Kiedyś mówił „Po pierwsze Polska, po pierwsze Polacy”. Dziś zastanawia się, czy nie zapalić świec chanukowych – z obawy przed „kolegami z Ameryki”. Przywileje dla Ukraińców przedłużone, a polskie rodziny wciąż dźwigają ciężar cudzych interesów.
Mieliśmy mieć prezydenta, który stanie po stronie narodu, prawdy i tożsamości. Który będzie bronił polskich wartości, a nie ulegał presji mniejszościowych środowisk, ambasad i lobby. Tymczasem widzimy kolejną polityczną kapitulację — gesty wobec tych, którzy z Polską mają niewiele wspólnego, a polskie problemy ignorują.
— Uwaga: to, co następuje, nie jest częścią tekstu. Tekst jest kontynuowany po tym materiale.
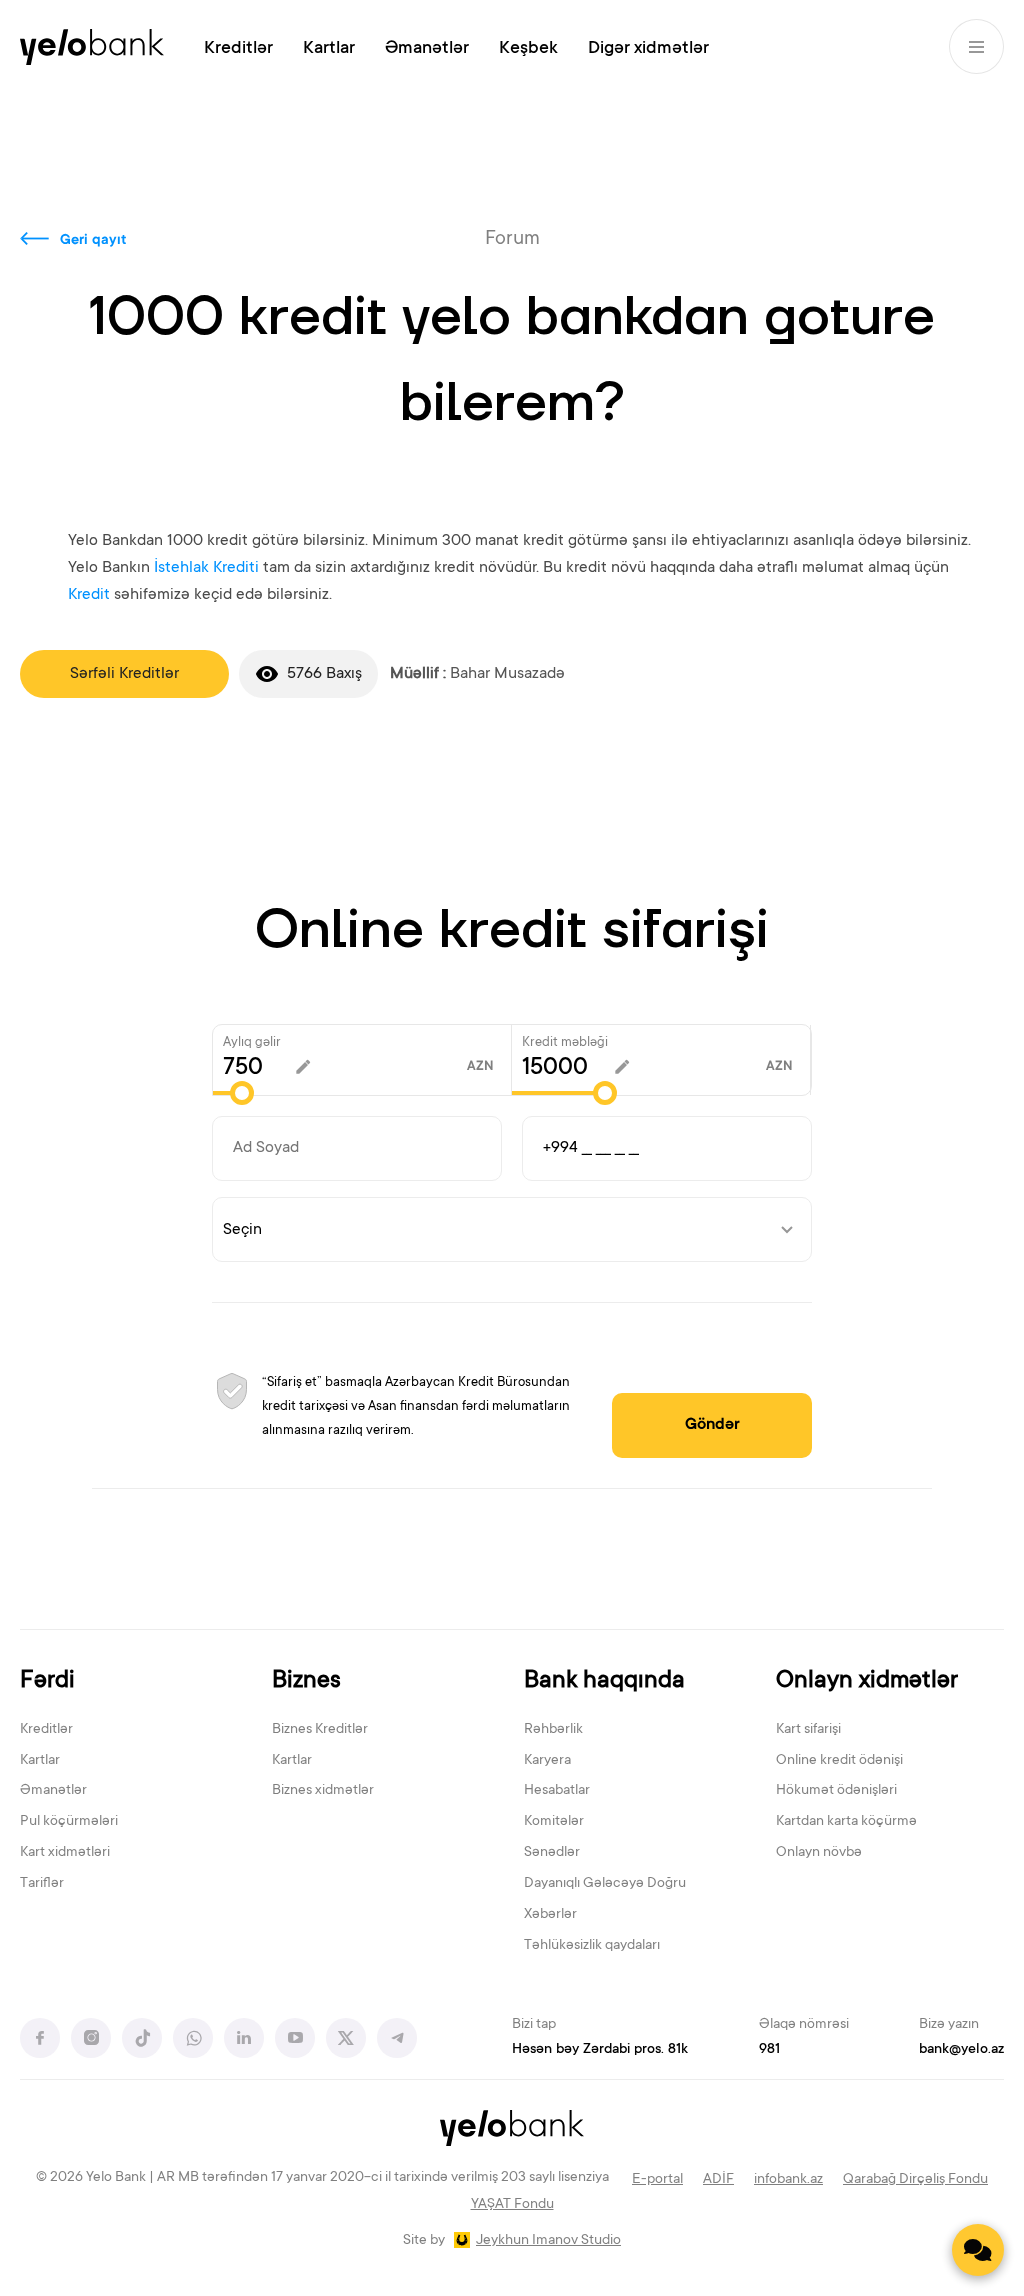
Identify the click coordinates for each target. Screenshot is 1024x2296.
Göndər (712, 1425)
Gdzie jest konsekwencja? Gdzie wartości, o których mówił w kampanii? Gdzie honor i słowo dane wyborcom?
Polacy nie głosowali na kolejnego „pragmatyka” bez kręgosłupa, który mówi jedno, a robi drugie. Głosowali na człowieka, który miał być symbolem oporu wobec układów i zdrady narodowej. Dziś mają pełne prawo czuć się zawiedzeni i oszukani.
Polska zasługuje na przywódców, którzy pamiętają, komu mają służyć — narodowi polskiemu, a nie cudzym interesom.